— Records supplied —
━━━━━━

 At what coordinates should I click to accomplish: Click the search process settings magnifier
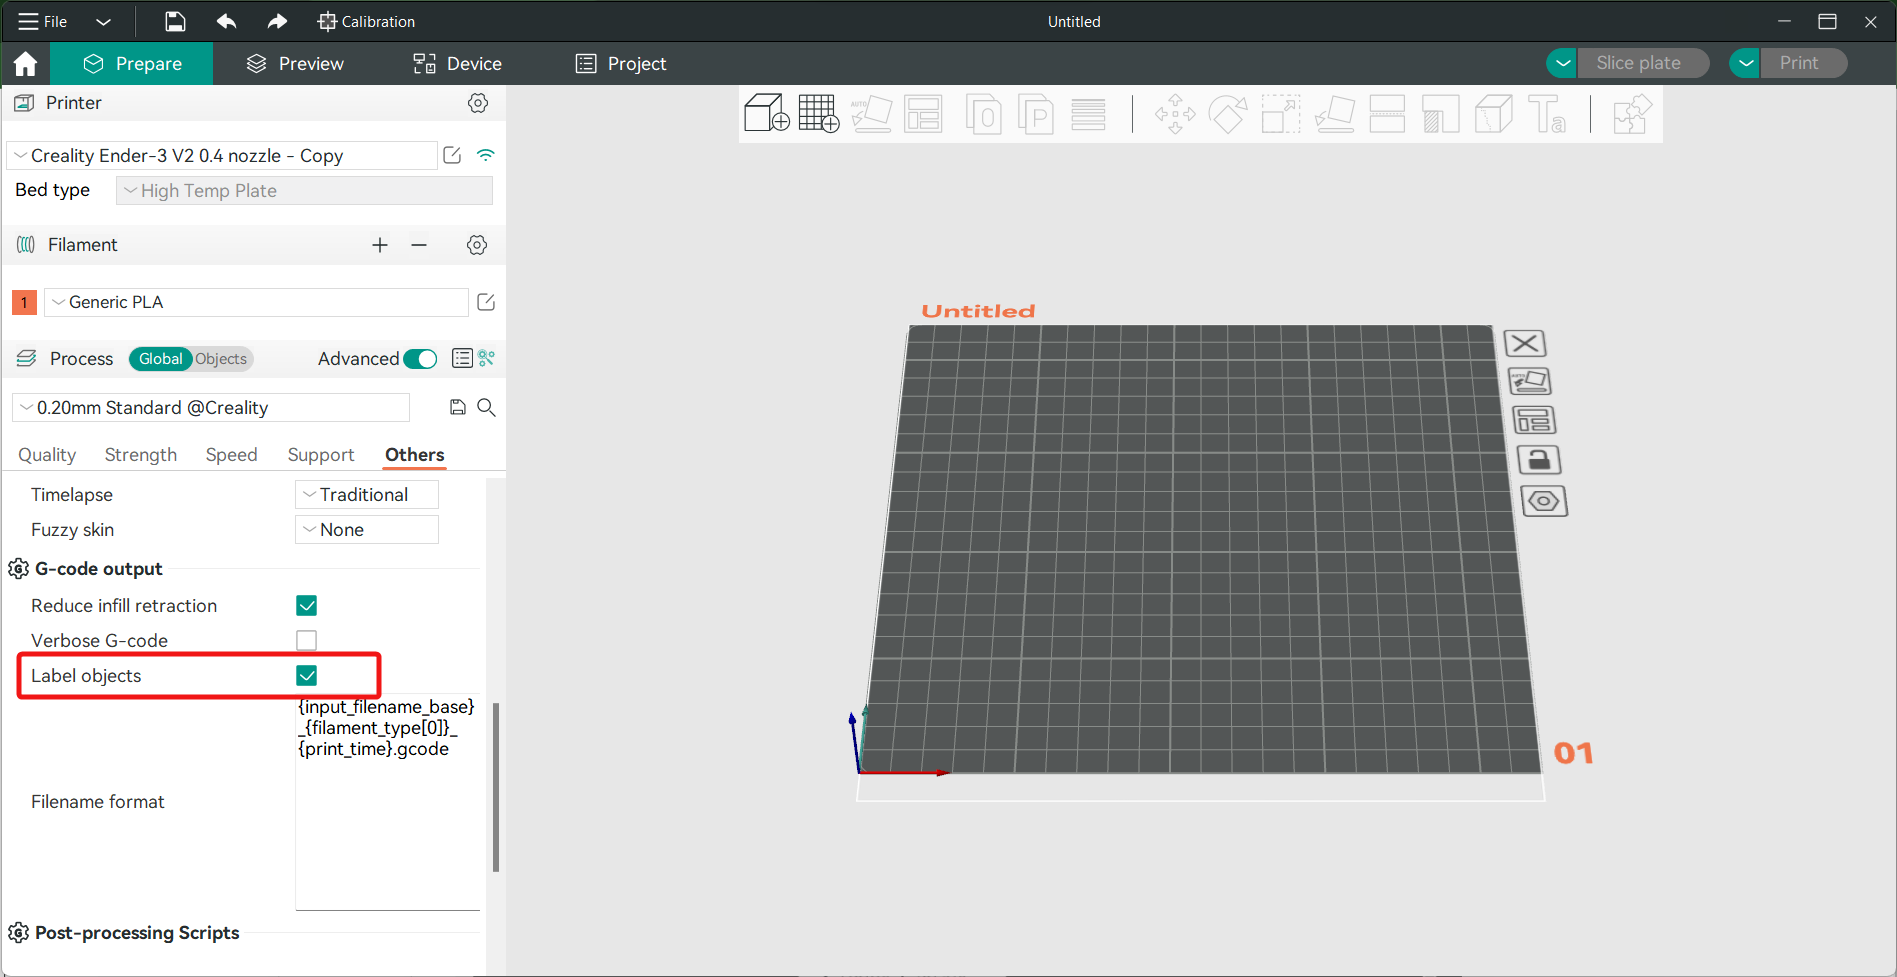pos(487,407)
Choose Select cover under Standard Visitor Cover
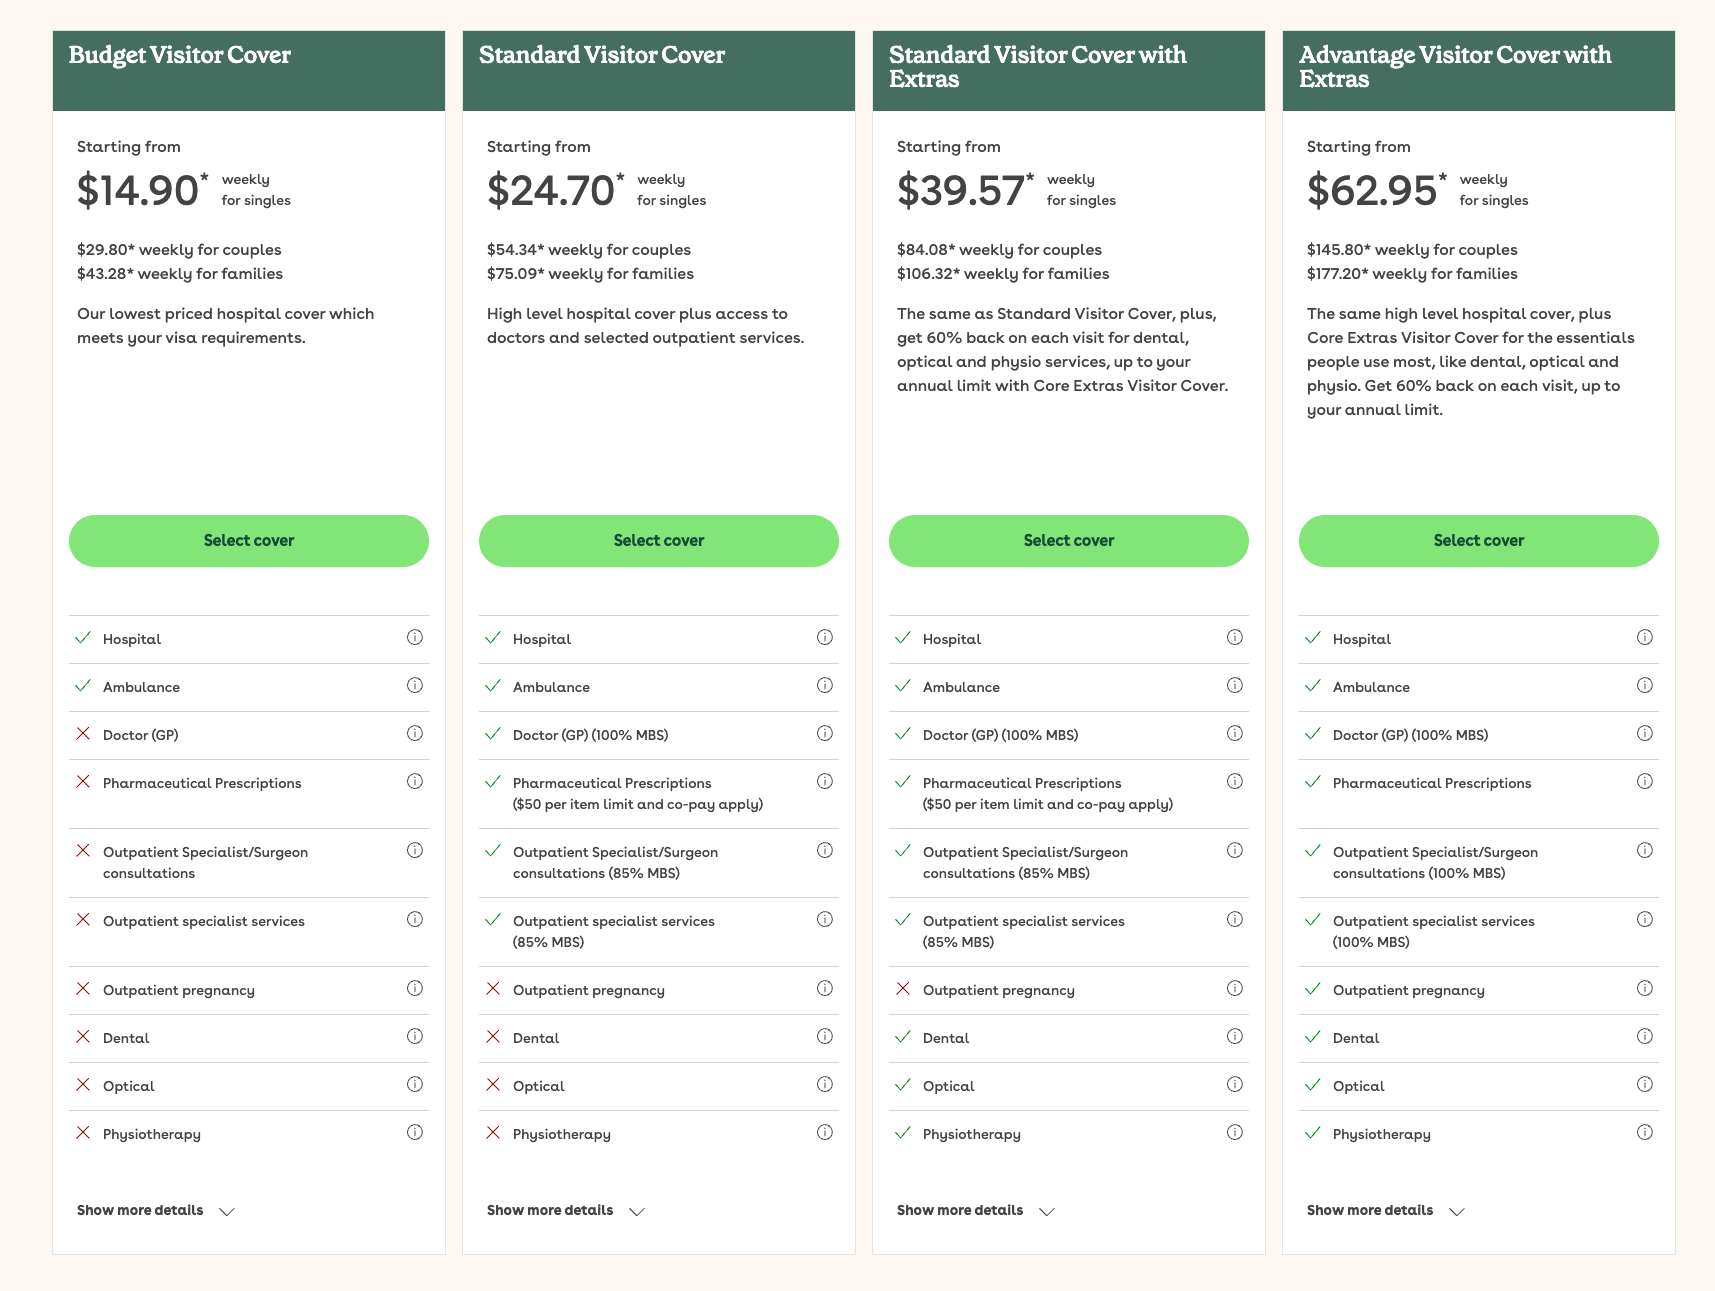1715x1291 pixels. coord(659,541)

━━━━━━

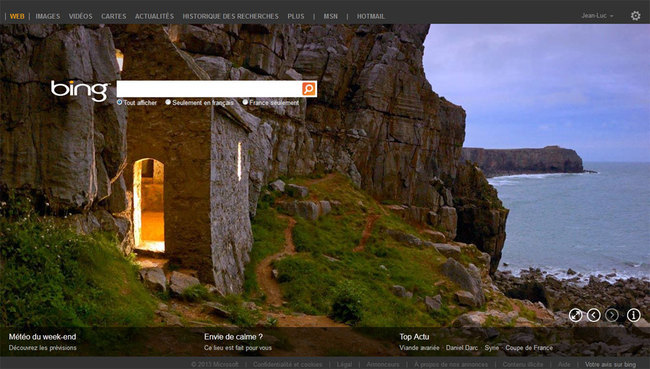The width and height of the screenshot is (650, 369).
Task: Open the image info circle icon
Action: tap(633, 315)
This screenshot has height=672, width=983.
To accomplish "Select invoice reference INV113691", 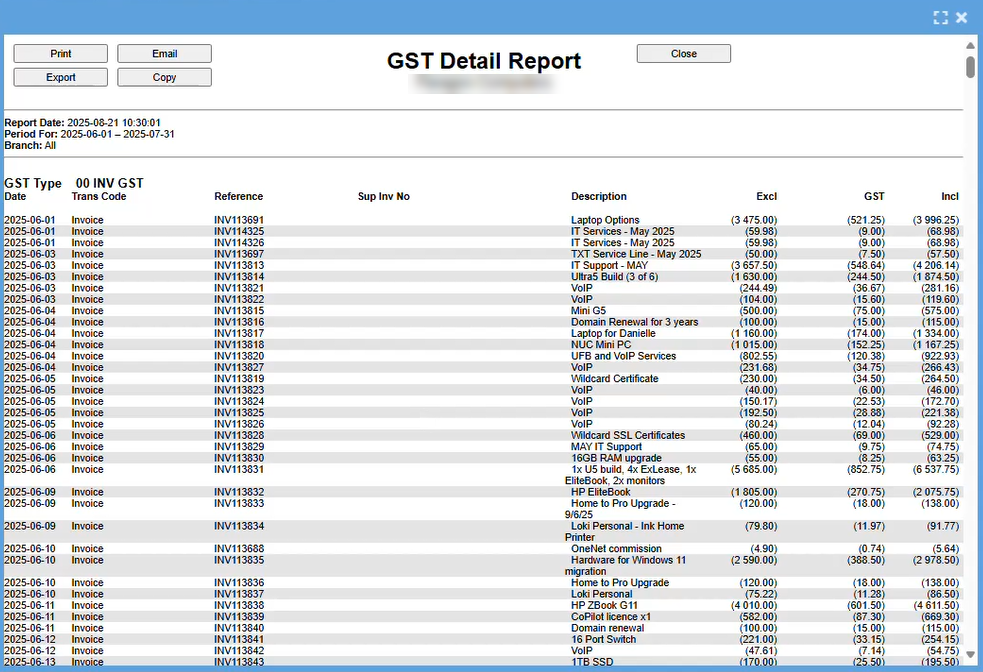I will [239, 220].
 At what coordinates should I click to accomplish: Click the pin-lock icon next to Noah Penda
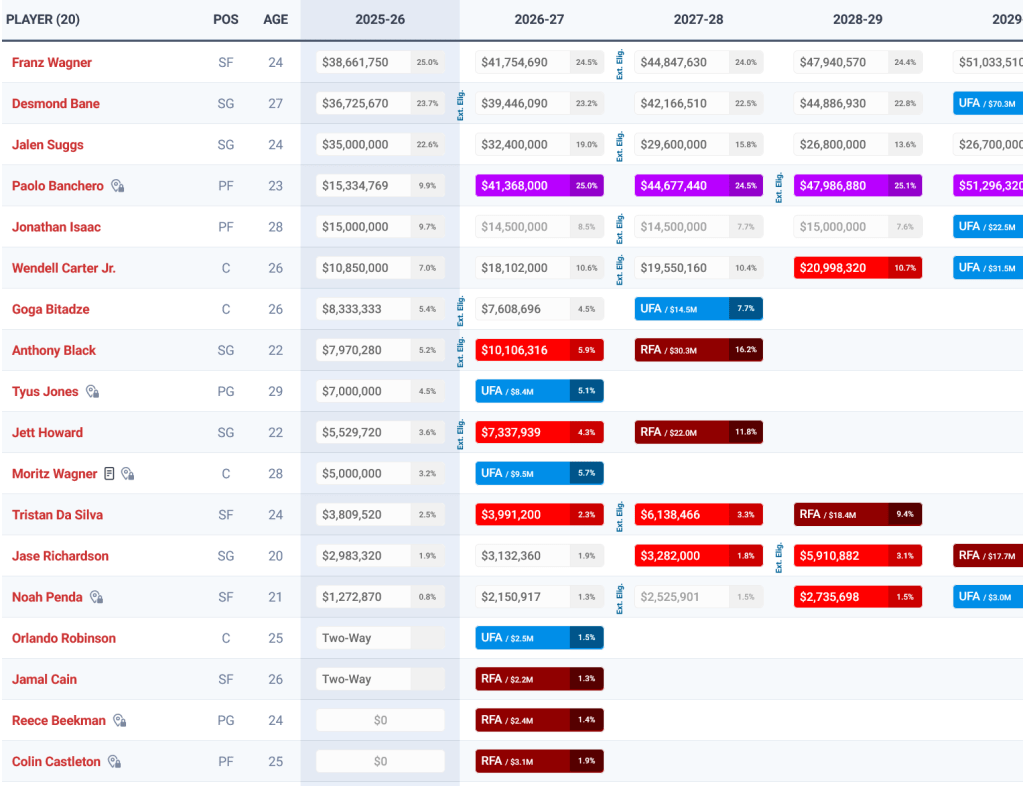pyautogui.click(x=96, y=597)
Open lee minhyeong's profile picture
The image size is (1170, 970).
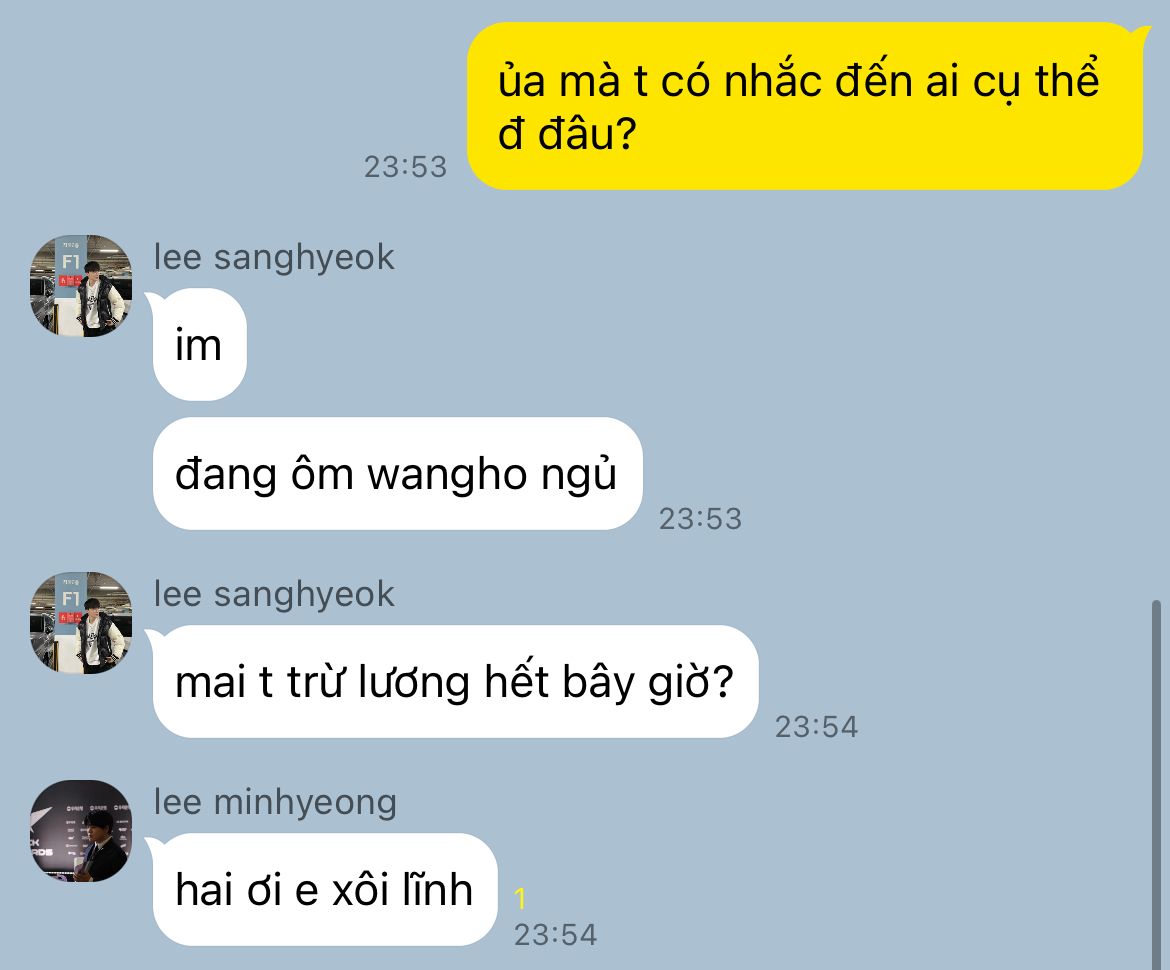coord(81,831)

━━━━━━

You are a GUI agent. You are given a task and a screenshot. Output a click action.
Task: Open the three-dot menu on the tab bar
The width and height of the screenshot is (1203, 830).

━━━━━━

— To do —
Recast part of the material as a numbered list: begin at the line that has "process settings magnifier" and stop after the line that has "1715x1291 pixels. coord(659,541)". Skip blank lines, and leave the pictures out.

— Result of this task —
1.  At what coordinates should I click to accomplish: Click the search process settings magnifier
2. pos(487,407)
3. Choose Select cover under Standard Visitor Cover
4. 1715x1291 pixels. coord(659,541)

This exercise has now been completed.